=== ACTION ITEM ===
All entries need to be written out verbatim, with pictures omitted.

=== DATA FOR PROCESSING ===
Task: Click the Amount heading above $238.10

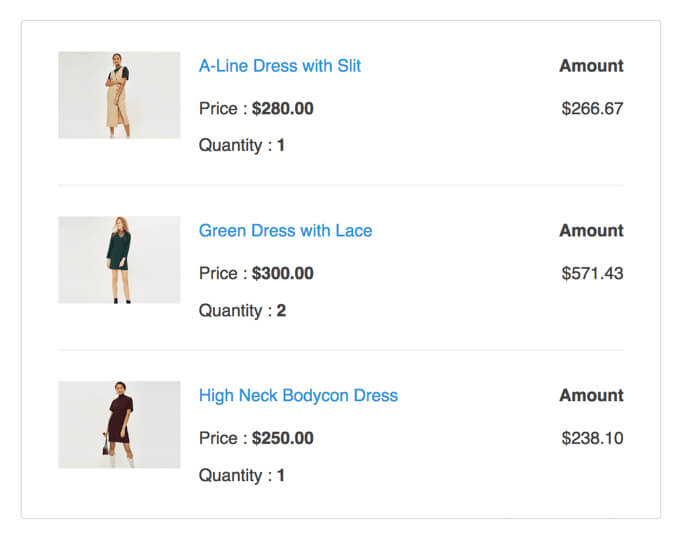Action: pos(591,396)
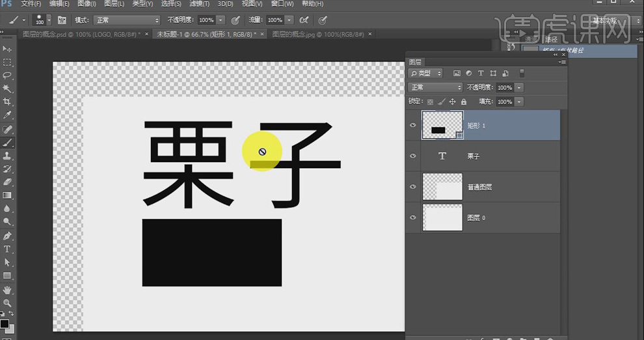Click the lock all icon in Layers panel

pos(463,102)
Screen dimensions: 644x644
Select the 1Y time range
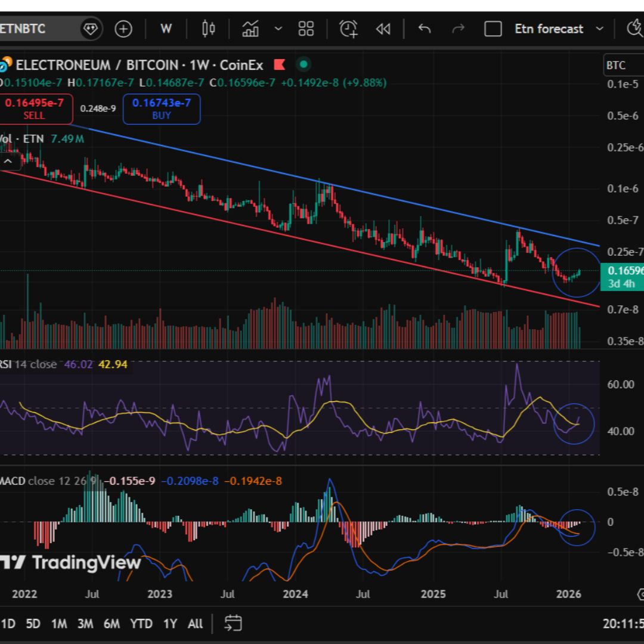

=== RESPONSE AREA ===
Task: Click the Amount heading above $238.10

Action: pos(591,396)
Click the lock all icon in Layers panel

pos(463,102)
Screen dimensions: 644x644
Select the 1Y time range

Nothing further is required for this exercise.